Given task |
Reproduce the rows from the line containing "Given: Open the" through the line containing "This screenshot has width=660, height=805.", with both of those lines included.

Record set |
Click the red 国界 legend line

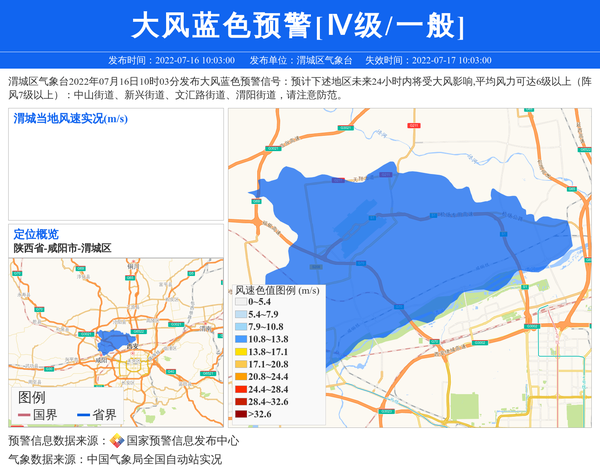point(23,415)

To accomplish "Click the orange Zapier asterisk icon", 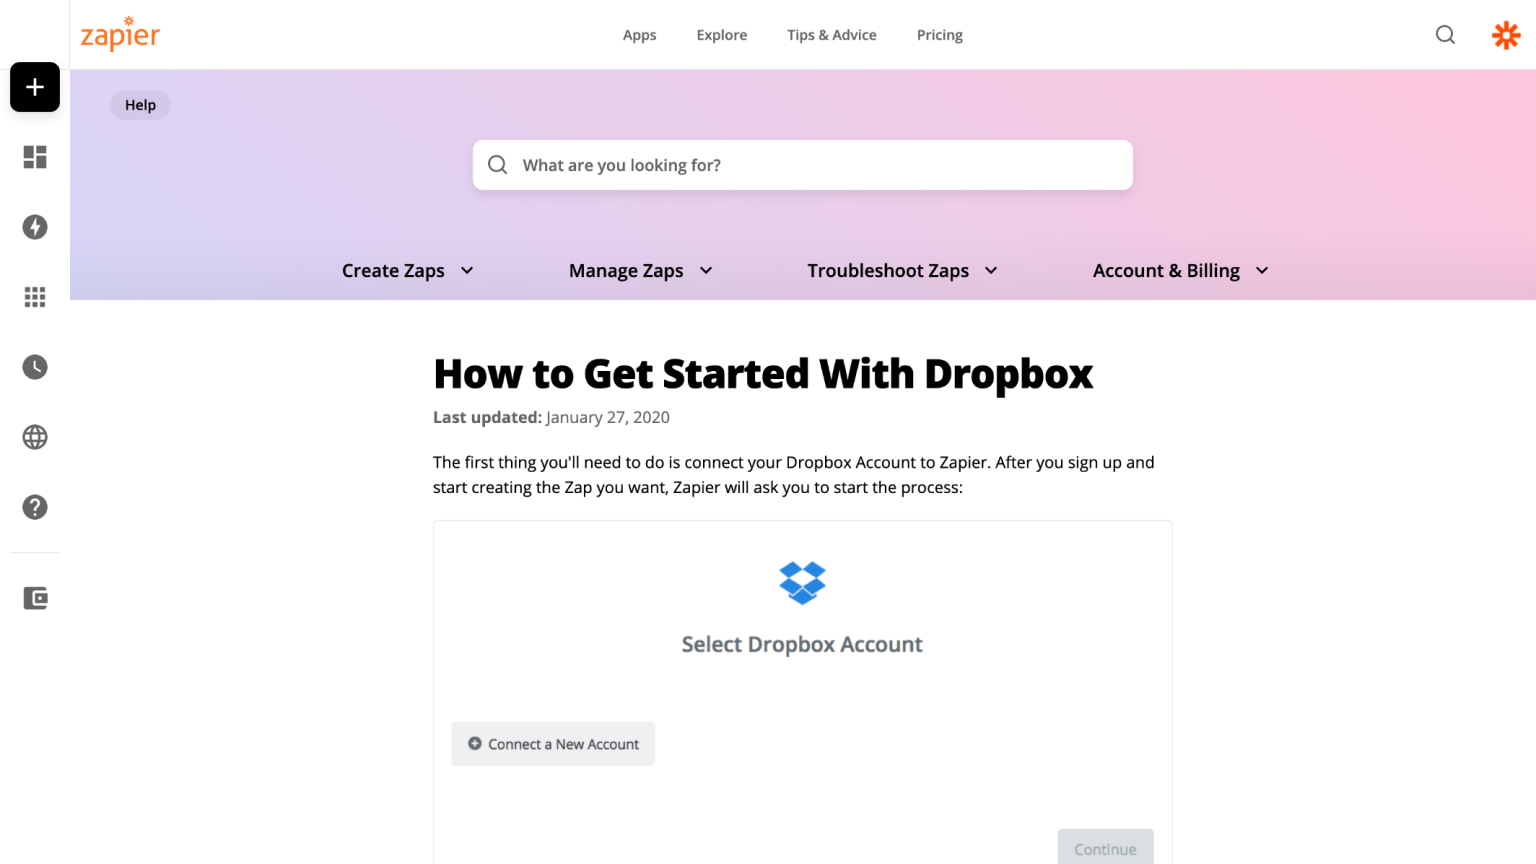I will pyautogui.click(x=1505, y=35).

* * *

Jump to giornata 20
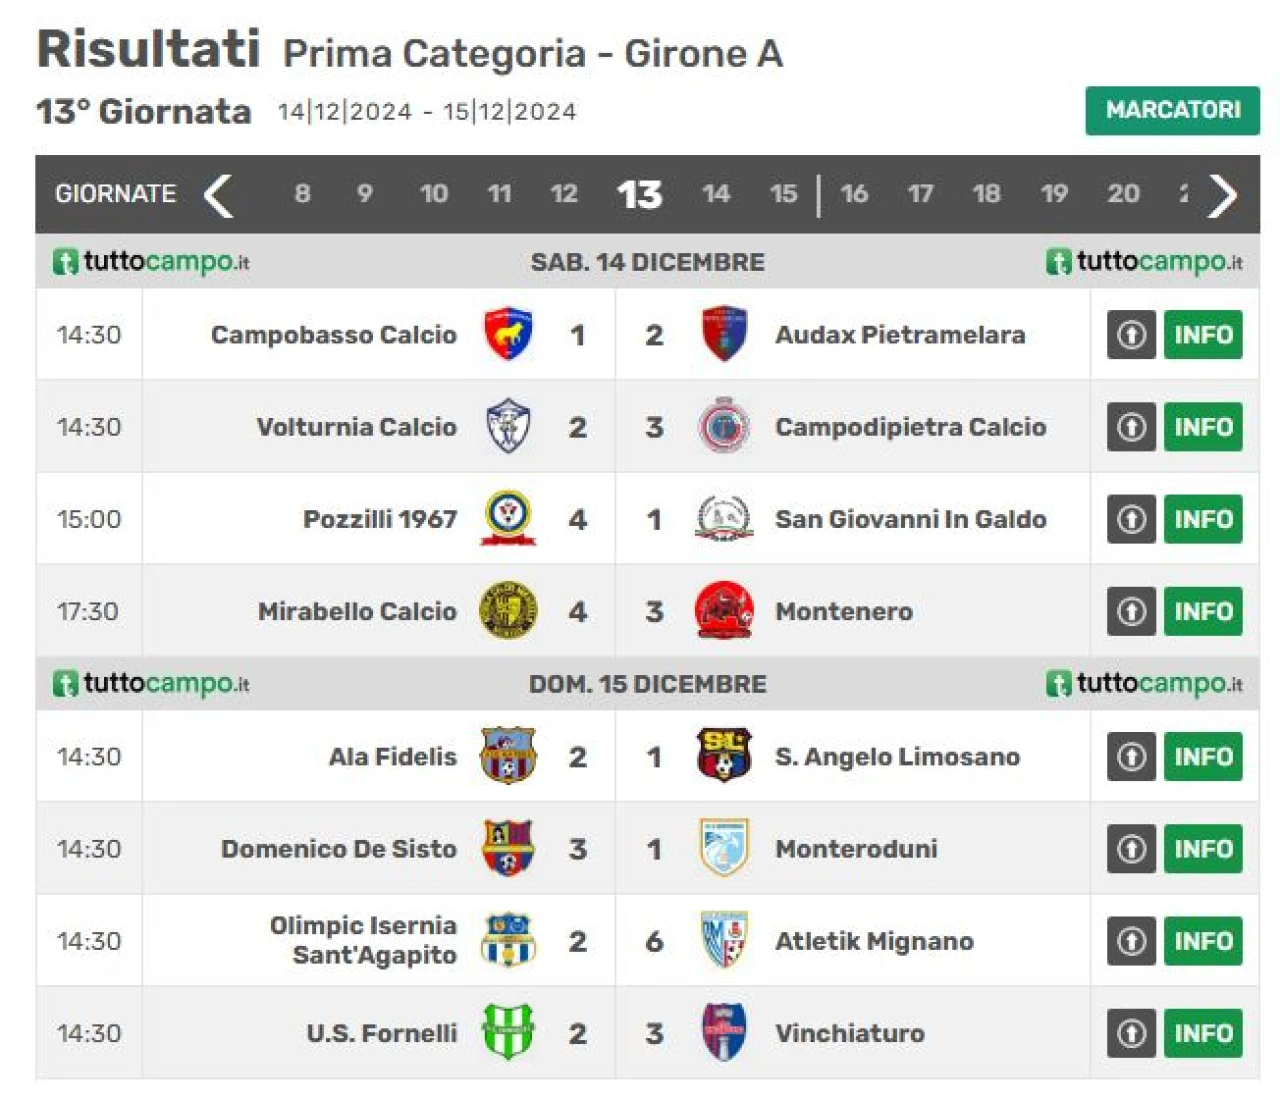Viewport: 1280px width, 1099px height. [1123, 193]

==

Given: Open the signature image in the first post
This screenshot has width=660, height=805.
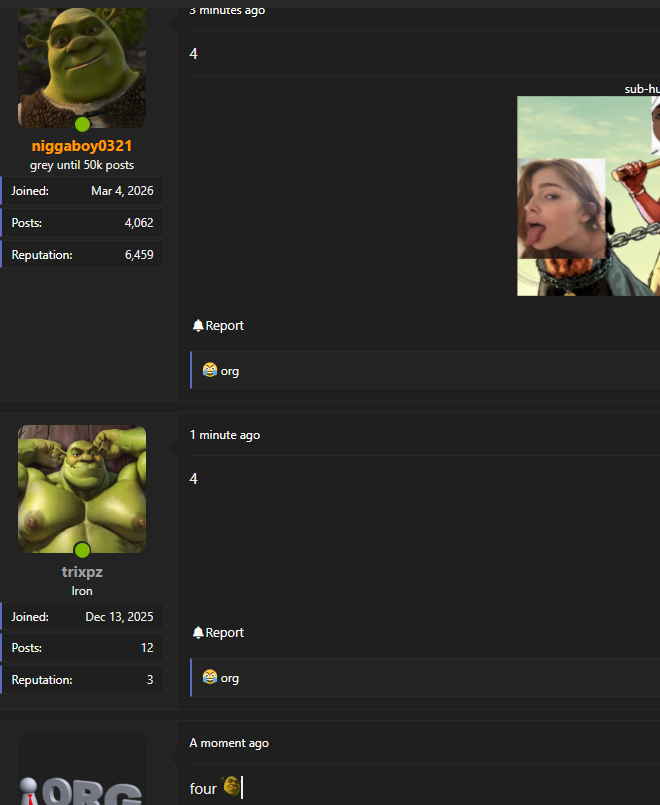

Response |
Given: Open the signature image in the first post
This screenshot has width=660, height=805.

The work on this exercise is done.